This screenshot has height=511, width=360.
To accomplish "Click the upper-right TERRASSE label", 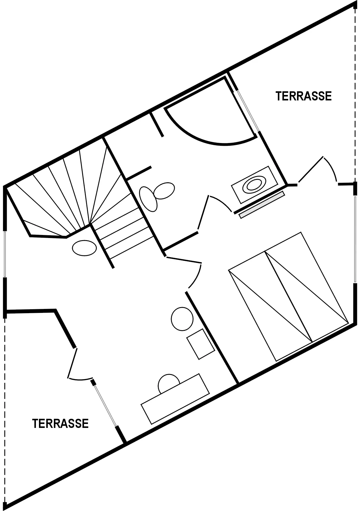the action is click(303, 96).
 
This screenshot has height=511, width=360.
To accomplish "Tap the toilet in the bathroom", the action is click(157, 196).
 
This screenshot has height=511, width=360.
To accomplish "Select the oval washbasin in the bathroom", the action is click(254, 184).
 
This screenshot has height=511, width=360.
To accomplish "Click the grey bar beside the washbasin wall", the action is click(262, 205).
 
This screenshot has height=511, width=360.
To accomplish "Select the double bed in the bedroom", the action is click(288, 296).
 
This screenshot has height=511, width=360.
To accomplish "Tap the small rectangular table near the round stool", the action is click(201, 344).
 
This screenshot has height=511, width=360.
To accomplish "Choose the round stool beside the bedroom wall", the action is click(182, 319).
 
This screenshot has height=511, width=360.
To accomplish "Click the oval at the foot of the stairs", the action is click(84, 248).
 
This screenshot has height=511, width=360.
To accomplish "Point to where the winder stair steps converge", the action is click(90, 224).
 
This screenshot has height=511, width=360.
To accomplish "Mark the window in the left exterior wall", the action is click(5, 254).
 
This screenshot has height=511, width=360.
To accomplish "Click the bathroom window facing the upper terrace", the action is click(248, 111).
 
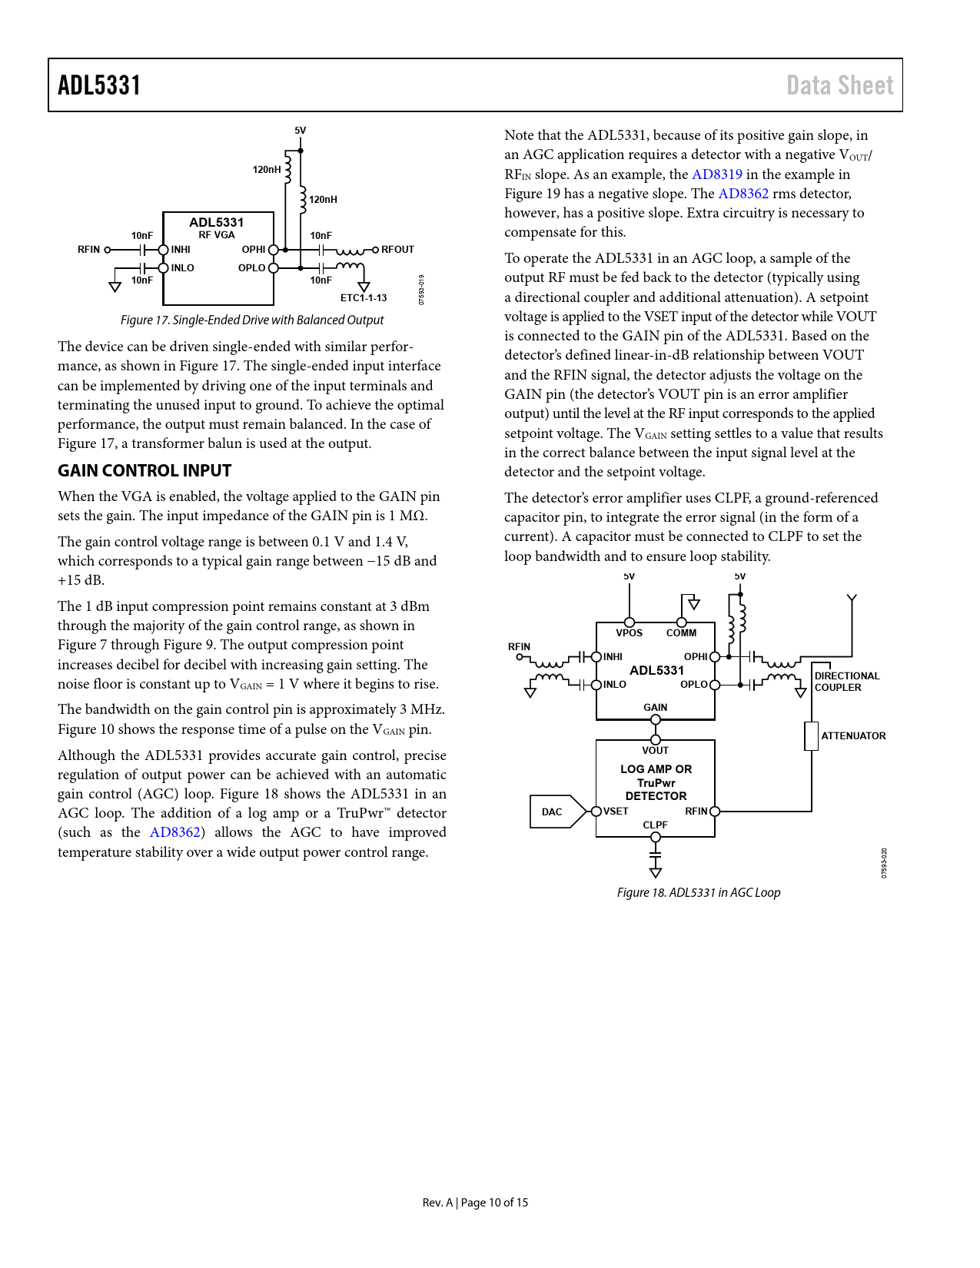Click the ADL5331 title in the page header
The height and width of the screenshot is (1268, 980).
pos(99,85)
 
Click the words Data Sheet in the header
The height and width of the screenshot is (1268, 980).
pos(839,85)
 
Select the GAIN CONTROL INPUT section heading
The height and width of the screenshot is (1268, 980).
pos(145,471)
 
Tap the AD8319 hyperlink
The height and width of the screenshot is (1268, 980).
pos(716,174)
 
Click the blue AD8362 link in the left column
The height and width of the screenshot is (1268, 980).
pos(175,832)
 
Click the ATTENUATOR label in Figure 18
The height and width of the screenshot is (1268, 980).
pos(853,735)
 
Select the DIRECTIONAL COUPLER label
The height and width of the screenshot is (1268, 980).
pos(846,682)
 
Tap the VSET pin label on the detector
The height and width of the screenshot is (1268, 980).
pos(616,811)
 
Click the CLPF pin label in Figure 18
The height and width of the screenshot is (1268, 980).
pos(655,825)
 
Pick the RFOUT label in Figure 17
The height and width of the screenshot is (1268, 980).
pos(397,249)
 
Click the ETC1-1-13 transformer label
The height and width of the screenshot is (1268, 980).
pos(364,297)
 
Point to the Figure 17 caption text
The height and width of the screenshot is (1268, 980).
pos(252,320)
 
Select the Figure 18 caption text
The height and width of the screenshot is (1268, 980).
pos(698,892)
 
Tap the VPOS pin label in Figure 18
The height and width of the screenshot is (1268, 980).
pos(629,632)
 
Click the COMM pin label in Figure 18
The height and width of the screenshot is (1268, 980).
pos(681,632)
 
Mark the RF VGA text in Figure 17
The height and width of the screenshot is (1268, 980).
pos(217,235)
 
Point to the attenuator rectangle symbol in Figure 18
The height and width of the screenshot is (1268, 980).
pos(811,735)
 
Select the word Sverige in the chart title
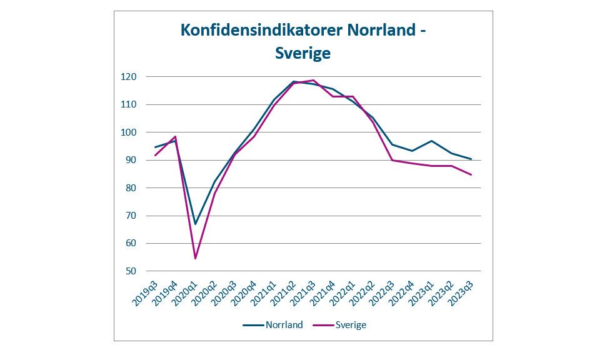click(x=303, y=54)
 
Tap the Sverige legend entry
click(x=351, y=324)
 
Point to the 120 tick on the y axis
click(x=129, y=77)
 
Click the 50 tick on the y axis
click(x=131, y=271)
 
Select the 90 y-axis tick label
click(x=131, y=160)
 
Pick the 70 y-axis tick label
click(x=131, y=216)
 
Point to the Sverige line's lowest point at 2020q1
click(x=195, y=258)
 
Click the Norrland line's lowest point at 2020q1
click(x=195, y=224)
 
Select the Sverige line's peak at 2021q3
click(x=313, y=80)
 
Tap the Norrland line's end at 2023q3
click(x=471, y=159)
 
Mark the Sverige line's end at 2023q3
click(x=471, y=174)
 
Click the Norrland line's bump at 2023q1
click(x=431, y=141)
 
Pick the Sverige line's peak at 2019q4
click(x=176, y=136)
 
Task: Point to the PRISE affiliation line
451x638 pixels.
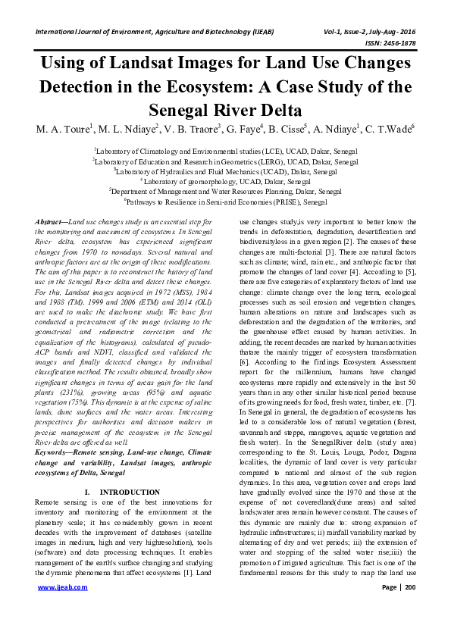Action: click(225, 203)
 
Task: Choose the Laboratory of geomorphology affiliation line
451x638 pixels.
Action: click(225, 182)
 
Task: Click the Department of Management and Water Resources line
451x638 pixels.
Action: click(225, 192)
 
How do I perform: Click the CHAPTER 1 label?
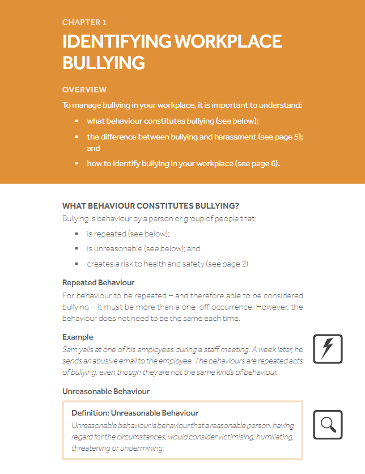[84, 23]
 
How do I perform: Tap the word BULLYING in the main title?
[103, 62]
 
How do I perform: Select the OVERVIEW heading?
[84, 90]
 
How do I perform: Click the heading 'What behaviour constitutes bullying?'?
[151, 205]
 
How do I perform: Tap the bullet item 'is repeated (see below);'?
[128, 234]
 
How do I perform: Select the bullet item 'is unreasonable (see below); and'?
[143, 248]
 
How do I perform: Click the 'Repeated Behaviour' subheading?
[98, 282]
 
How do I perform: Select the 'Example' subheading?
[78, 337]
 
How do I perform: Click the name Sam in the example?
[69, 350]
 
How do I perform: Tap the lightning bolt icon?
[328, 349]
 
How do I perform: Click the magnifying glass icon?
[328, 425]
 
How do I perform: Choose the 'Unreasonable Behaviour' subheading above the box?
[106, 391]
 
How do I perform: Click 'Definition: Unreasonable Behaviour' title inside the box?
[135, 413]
----
WHAT YOU NEED TO DO: Copy out the lines between the one containing "Tap the VPOS pin label in Figure 18" and the one containing "pos(681,632)", with both of those lines included, keeping every character the same.

TASK RESPONSE:
Tap the VPOS pin label in Figure 18
The height and width of the screenshot is (1268, 980).
pos(629,632)
 
Click the COMM pin label in Figure 18
The height and width of the screenshot is (1268, 980).
pos(681,632)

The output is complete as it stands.